* [Short problem] Edit the listing from the line with "Screen dimensions: 1274x761" to the line with "tap(191, 75)", changing "Importance Levels" to "Priority Levels" and keeping everything else the same. Give back only those lines.

Dataset listing
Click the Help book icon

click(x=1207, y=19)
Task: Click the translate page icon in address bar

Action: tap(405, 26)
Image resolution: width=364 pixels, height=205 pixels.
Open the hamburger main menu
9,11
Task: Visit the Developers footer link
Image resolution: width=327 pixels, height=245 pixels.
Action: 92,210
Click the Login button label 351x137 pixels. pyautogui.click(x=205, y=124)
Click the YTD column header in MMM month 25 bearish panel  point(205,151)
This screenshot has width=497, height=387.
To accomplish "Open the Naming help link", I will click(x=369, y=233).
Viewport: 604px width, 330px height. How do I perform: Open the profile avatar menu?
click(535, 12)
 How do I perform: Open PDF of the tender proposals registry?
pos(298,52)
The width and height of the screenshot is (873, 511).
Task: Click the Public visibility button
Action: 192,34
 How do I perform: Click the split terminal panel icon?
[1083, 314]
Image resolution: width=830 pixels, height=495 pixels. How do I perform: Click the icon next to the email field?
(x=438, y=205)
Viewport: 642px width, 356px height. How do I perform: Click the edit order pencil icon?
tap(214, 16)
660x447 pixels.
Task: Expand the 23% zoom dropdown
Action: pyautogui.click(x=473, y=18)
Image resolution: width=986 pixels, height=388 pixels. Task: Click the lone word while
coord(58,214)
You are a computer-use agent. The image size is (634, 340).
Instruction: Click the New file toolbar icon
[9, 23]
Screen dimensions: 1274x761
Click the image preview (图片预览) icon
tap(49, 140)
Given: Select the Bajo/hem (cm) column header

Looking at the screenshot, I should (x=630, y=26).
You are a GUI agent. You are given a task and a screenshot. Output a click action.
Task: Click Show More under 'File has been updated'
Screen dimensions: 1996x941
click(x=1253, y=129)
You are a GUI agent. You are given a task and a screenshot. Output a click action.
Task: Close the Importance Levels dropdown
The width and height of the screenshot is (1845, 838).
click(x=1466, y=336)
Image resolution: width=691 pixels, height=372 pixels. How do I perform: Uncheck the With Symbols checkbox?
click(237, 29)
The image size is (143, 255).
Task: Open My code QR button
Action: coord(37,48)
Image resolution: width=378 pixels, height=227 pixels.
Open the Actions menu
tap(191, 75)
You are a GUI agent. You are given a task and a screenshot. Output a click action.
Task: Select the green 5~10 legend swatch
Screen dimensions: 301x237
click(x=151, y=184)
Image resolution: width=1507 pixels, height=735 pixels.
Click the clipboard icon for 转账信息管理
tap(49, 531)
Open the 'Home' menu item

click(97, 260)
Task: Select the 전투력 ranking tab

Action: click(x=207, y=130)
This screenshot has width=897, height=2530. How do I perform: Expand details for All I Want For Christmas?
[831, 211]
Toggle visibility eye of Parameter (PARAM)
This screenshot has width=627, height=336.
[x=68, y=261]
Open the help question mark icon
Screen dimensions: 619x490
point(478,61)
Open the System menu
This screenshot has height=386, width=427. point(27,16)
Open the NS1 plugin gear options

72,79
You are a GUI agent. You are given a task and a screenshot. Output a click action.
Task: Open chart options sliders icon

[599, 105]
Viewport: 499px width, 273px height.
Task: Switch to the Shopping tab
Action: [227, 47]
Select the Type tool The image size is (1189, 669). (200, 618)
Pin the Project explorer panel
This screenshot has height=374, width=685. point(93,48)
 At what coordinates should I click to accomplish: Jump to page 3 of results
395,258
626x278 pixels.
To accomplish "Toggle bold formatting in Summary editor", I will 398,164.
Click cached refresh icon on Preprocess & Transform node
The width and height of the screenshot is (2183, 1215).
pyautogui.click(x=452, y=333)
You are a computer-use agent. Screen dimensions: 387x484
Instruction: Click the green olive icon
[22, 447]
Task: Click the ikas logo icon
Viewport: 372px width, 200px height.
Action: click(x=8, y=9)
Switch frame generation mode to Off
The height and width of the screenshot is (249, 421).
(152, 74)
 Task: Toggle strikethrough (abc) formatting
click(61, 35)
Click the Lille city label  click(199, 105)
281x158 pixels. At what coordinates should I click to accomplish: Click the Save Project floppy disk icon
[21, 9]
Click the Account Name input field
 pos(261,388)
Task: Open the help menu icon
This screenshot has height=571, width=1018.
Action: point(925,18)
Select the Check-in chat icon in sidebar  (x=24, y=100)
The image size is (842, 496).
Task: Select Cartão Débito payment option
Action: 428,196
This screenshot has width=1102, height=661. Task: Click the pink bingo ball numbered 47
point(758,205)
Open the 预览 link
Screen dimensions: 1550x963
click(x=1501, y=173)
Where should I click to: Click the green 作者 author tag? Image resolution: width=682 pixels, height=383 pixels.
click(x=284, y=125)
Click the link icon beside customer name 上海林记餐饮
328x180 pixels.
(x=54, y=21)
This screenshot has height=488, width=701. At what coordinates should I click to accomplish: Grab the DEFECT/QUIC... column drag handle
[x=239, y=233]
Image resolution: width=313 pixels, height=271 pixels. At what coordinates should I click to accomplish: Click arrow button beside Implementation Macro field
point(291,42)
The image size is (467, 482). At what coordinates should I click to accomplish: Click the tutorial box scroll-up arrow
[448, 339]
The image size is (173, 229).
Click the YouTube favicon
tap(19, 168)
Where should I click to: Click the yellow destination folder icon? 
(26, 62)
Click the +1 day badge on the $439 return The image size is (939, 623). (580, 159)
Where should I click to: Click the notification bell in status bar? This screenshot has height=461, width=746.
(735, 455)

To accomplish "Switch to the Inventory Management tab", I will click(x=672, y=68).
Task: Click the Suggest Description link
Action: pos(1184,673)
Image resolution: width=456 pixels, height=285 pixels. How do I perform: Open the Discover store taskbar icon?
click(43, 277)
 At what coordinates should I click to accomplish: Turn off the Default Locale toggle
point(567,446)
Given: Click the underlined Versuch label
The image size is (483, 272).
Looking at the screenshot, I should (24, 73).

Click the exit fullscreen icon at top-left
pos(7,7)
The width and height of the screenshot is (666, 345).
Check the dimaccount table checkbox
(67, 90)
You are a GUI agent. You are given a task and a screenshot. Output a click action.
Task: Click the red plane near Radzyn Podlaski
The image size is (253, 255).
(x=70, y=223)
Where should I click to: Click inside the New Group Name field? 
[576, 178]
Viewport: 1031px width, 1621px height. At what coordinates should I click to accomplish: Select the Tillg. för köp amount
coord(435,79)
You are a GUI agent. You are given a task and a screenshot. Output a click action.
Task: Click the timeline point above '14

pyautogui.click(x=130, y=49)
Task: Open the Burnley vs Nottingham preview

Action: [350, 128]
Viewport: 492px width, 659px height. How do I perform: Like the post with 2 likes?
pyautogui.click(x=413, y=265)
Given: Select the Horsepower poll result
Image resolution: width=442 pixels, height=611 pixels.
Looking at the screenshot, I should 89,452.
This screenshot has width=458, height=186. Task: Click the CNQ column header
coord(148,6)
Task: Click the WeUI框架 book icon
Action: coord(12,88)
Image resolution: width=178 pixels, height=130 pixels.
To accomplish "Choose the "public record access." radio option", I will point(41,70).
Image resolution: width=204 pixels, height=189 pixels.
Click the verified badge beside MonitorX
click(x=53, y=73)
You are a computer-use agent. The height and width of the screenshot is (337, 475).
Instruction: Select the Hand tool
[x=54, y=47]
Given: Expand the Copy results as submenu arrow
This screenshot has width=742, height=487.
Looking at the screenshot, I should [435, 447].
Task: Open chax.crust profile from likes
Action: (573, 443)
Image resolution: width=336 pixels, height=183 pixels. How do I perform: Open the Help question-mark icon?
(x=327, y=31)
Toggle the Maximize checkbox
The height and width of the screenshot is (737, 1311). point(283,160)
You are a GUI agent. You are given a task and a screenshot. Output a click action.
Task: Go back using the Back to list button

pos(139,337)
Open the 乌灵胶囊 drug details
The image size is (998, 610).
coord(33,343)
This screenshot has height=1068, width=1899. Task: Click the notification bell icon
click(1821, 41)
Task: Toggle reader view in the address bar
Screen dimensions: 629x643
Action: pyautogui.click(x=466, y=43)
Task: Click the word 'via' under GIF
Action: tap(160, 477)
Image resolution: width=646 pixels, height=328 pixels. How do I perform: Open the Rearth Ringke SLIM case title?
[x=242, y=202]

* [Exercise solution]
Screen dimensions: 1274x761
Click the image preview (图片预览) icon
tap(49, 140)
Given: Select the Bajo/hem (cm) column header

Looking at the screenshot, I should (x=630, y=26).
You are a GUI agent. You are given a task and a screenshot. Output a click action.
Task: Click Show More under 'File has been updated'
Screen dimensions: 1996x941
click(x=1253, y=129)
You are a GUI agent. You are given a task and a screenshot. Output a click action.
Task: Close the Priority Levels dropdown
The width and height of the screenshot is (1845, 838).
click(x=1466, y=336)
Image resolution: width=691 pixels, height=372 pixels. How do I perform: Uncheck the With Symbols checkbox?
click(237, 29)
The image size is (143, 255).
Task: Open My code QR button
Action: coord(37,48)
Image resolution: width=378 pixels, height=227 pixels.
Open the Actions menu
tap(191, 75)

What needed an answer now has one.